TAREFAS DO EXERCÍCIO
#1 No texto apresentado, qual ação prática e simbólica marcou o começo da gestão de Wladimir?
#2 Segundo o texto apresentado, por que ainda pode ser cedo para afirmar que “de onde menos se espera, daí é que não sai nada”? Responda em até três frases.

TEXTO APRESENTADO

============================================================

Em Campos, 2021 trouxe Wladimir Garotinho como prefeito. Depois de afirmar em campanha que os problemas da cidade eram decorrentes da falta de gestão de Rafael Diniz, pois havia dinheiro, Wladimir não demorou para declarar estado de calamidade pública, confirmando o que Rafael Diniz passou quatro anos repetindo. Em um ato prático e repleto de simbolismo, a gestão de Wladimir começou por realizar mutirões de limpeza, retirando toneladas de entulho da cidade. E se podemos dizer que Rafael Diniz passou parte substantiva de seu mandato tentando, sem êxito, resolver o problema do transporte público, podemos afirmar que ao menos as lotadas ilegais estavam controladas. Com Wladimir, em menos de 15 dias de governo, o problema do transporte público ainda não apresenta respostas e as lotadas voltaram como se nada tivesse acontecido. Enquanto isso, o Prefeito repete a fórmula de Rafael Diniz: culpa a antiga gestão por todos os problemas. A diferença é que, agora, a tomada de empréstimos está no horizonte. E mesmo que a sabedoria popular ensine que “ninguém tem uma segunda chance de causar uma primeira boa impressão”, ainda estamos em meados de janeiro e pode ser cedo para afirmar que “de onde menos se espera, daí é que não sai nada”.

============================================================

MATERIAL FORNECIDO
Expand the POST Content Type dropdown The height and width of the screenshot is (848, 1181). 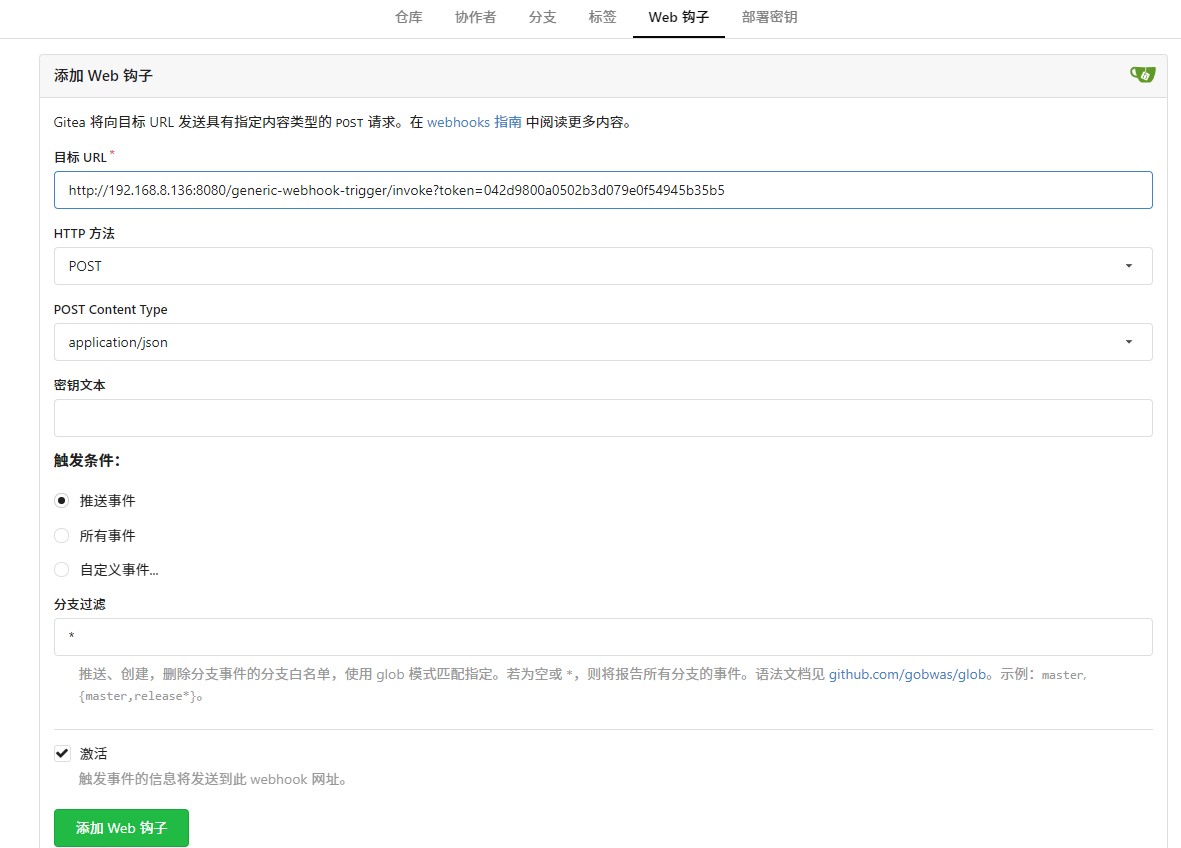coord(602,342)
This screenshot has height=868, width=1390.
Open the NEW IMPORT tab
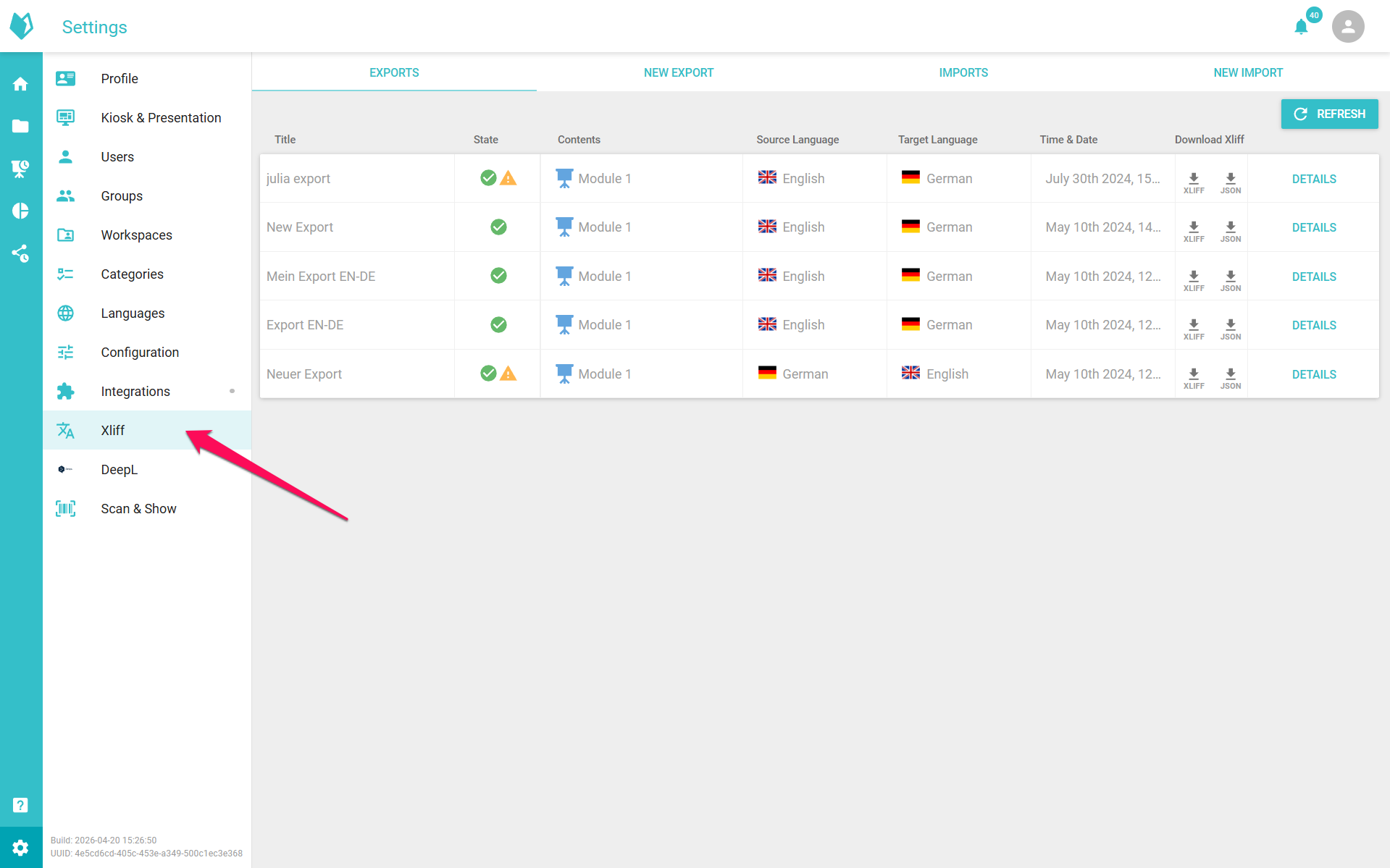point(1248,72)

============================================================

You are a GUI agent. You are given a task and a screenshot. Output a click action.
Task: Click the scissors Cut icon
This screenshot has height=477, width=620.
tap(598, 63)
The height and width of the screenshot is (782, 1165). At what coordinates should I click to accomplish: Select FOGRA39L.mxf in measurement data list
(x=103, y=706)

============================================================

RESPOSTAS DO EXERCÍCIO
#1 A realização de mutirões de limpeza, que retiraram toneladas de entulho da cidade.

#2 Porque ainda se está em meados de janeiro, e o governo de Wladimir tem menos de 15 dias. Por isso, apesar da má primeira impressão, ainda pode ser cedo para esse julgamento.